I can’t quite understand all the fuss about the appointment of Michel Barnier as the new EC Commissioner for the single market.

True, fellow Frenchman Nicolas Zarkozy used the occasion to declare that unfettered City practices must end and added that he wanted to see the victory of the European model which had nothing to do with the excess of capitalism.

It was a bit in your face as far as Alistair Darling and the City were concerned but that’s the way things are going anyway.

For a start we’ve a chairman of the Financial Services Authority who has raised question marks about the size of the City and on Sunday ever vocal Vince Cable told the BBC that the banking sector might be getting too big for the UK economy (perhaps he was thinking of the Icelandic model?) .

Meanwhile, behind the scenes the bureaucrats of Brussels have been busy executing a U-turn from the position of just a few years ago. Back then the perceived wisdom was that the UK had the most innovative mortgage market in Europe and that there was the potential for a UK-style £500bn non-conforming mortgage market across the European Community.

How things have changed. Take for example the meeting on November 10 of the European Parliament Committee on the Issues of the Economic Crisis.

It was called to explore the causes and consequences of the financial crisis which, according to invited expert Paul Jorion, was down to the securitisation process which he considered deeply flawed and one that could not be remedied by improved supervision. Jorion, for the record, is an anthropologist and economist and the author of Vers la crise du capitalisme américain? For those of us who have yet to brush up on our French this can be translated as Towards the American Capitalism Crisis?

To be fair, another expert, Verena Ross of the FSA, didn’t damn securitisation quite in the same way as Jorion, though it was on her agenda too.

CRIS will continue its hearings and plans to produce an interim report in six months time and a final report in October next year but as indicator of what that might contain Jőrgen Holmquist, EC director general of internal market and services, said that the European Parliament, the Council and the Commission realised that supervision and regulation needed be more rather than less.

That is as maybe.
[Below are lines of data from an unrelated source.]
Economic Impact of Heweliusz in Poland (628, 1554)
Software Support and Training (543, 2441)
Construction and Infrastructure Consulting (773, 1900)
In the meantime, the House of Lords EU Committee has written to Lord Myners, the financial services secretary, expressing its concerns with EC proposals for the reform of financial supervision in the EU.

Under the current proposals the European Supervisory Authorities will have the power to directly apply a decision to an individual institution if the national supervisory authority has failed to implement it.

Thus  if  the ESA reaches decisions  by qualified majority voting this could lead to decisions being applied to UK financial institutions with the FSA being powerless to veto them. As the good lords point out, that goes against the principle that day-to-day supervision should be the responsibility of the national supervisor.

The lords are also worried about the creation of a European Systematic Risk Board and in particular that it could put pressure on individual member states to conform to its own fiscal and economic policies, rather than their own.

The other worry is that with 61 members on its board it won’t be able to make effective decisions in a crisis, though perhaps naively, the lords expect that the UK, as the largest financial centre in the EU, will have permanent representation on the steering committee. No doubt the French will have something to say about that.